Pour éviter que la situation actuelle ne se détériore davantage, des réformes profondes sont nécessaires. Voici quelques pistes de réflexion pour améliorer la gouvernance foncière au Cameroun :
- Réforme du cadastre et numérisation des registres fonciers : La mise en place d’un cadastre numérique national permettrait de centraliser toutes les informations relatives aux terres et aux propriétés foncières. Cela faciliterait la vérification des titres fonciers et réduirait les risques de fraude.
- Renforcement des capacités des administrations foncières : Il est impératif de former les agents publics en charge de la gestion foncière pour qu’ils puissent répondre efficacement aux défis actuels. Cela inclut des formations continues sur les lois foncières, l’éthique professionnelle, et l’utilisation des technologies modernes.

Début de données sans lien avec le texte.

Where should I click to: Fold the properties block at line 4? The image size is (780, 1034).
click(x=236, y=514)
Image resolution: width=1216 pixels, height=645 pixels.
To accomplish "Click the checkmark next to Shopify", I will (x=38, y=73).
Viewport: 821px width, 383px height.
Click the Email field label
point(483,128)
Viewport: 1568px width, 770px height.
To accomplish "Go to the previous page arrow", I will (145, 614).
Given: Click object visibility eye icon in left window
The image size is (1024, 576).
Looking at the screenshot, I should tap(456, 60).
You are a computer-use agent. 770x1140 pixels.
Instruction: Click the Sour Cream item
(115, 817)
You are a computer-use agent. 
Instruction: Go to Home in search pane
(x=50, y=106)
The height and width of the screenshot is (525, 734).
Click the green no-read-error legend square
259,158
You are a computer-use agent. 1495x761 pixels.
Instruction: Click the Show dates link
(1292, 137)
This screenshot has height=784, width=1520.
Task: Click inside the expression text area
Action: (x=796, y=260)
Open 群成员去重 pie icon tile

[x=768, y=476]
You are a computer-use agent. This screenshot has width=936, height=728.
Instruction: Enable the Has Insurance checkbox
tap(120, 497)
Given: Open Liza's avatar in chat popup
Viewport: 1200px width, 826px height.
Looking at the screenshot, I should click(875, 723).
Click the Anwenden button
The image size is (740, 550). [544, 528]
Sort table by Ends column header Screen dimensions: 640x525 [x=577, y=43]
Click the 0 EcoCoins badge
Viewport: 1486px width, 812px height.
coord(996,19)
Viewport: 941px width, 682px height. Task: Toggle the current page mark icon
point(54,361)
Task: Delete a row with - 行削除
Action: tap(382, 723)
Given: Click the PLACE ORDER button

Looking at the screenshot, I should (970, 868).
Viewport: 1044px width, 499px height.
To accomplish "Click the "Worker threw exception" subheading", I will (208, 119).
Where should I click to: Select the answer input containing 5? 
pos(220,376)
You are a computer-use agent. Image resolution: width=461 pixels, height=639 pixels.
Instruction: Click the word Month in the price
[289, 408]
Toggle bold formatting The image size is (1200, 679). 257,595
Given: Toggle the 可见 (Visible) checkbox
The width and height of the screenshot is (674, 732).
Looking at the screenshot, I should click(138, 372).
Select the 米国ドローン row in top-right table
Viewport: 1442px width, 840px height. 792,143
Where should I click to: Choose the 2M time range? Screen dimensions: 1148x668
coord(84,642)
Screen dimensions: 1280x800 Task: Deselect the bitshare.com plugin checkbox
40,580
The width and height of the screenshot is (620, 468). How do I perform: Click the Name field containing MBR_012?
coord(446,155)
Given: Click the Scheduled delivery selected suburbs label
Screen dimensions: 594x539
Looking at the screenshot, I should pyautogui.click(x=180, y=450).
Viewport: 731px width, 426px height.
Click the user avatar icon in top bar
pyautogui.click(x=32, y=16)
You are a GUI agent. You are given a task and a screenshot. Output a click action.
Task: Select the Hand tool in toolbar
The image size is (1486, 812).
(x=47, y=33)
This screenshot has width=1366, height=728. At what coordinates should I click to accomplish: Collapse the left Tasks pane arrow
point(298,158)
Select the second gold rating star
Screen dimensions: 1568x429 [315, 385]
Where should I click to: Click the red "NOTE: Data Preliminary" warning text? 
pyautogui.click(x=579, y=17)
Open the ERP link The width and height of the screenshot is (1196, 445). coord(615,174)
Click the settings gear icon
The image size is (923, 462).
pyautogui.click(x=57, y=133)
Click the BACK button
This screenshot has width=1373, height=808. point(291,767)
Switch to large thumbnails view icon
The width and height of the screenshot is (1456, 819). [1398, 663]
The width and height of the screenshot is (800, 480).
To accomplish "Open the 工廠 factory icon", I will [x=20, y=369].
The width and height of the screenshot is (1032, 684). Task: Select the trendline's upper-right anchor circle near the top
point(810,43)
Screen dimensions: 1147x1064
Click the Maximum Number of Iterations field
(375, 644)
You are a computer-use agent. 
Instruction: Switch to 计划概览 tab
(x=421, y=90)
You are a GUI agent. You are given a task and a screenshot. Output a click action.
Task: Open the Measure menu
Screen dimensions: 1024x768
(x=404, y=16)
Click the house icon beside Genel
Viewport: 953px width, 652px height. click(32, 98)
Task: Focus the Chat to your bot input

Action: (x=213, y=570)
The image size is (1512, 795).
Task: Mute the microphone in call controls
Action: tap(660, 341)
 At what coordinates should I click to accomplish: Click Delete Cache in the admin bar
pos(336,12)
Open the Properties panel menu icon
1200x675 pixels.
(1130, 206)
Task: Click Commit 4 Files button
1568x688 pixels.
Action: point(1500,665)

- Lutte contre la corruption : La création d’un organe indépendant de surveillance des pratiques foncières pourrait aider à lutter contre la corruption. Cet organe devrait avoir le pouvoir d’enquêter sur les cas de corruption et de sanctionner sévèrement les contrevenants.
- Engagement des communautés locales : Impliquer les communautés locales dans la gestion des terres à travers des comités de gestion foncière peut renforcer la transparence et réduire les conflits. Ces comités, composés de représentants des communautés, des autorités locales, et des experts, pourraient servir de médiateurs en cas de litige.
- Amélioration des lois foncières : Les lois foncières actuelles devraient être révisées pour combler les lacunes existantes et s’adapter aux réalités socio-économiques actuelles du Cameroun. Cela inclut la clarification des procédures d’expropriation et la garantie d’une indemnisation équitable pour les populations affectées.
L’insécurité foncière au Cameroun est un problème complexe qui nécessite une approche multifacette pour être résolu. L’État, en collaboration avec les communautés locales, les investisseurs, et la société civile, doit prendre des mesures décisives pour améliorer la gouvernance foncière. La réforme des institutions, la lutte contre la corruption, et l’adoption des technologies modernes sont des étapes cruciales pour garantir un accès équitable et sécurisé à la terre, condition sine qua non pour le développement durable et la paix sociale au Cameroun.